Download DGGEV3 + dependencies [TGZ] [ZIP] [TXT]

Purpose:
 DGGEV3 computes for a pair of N-by-N real nonsymmetric matrices (A,B)
 the generalized eigenvalues, and optionally, the left and/or right
 generalized eigenvectors.

 A generalized eigenvalue for a pair of matrices (A,B) is a scalar
 lambda or a ratio alpha/beta = lambda, such that A - lambda*B is
 singular.
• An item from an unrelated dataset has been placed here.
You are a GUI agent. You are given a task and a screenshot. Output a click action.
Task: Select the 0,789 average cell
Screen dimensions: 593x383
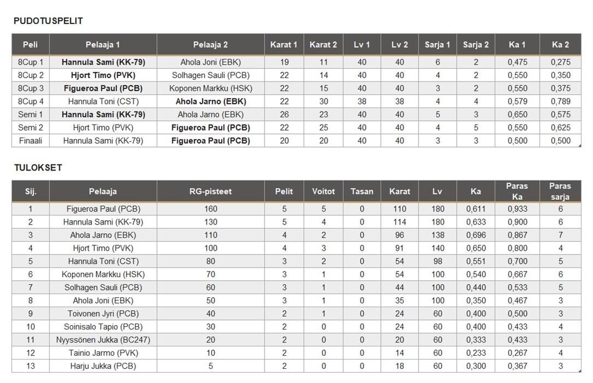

It is usually represented as the pair (alpha,beta), as
 there is a reasonable interpretation for beta=0, and even for both
 being zero.

 The right eigenvector v(j) corresponding to the eigenvalue lambda(j)
 of (A,B) satisfies

                  A * v(j) = lambda(j) * B * v(j).

 The left eigenvector u(j) corresponding to the eigenvalue lambda(j)
 of (A,B) satisfies

                  u(j)**H * A  = lambda(j) * u(j)**H * B .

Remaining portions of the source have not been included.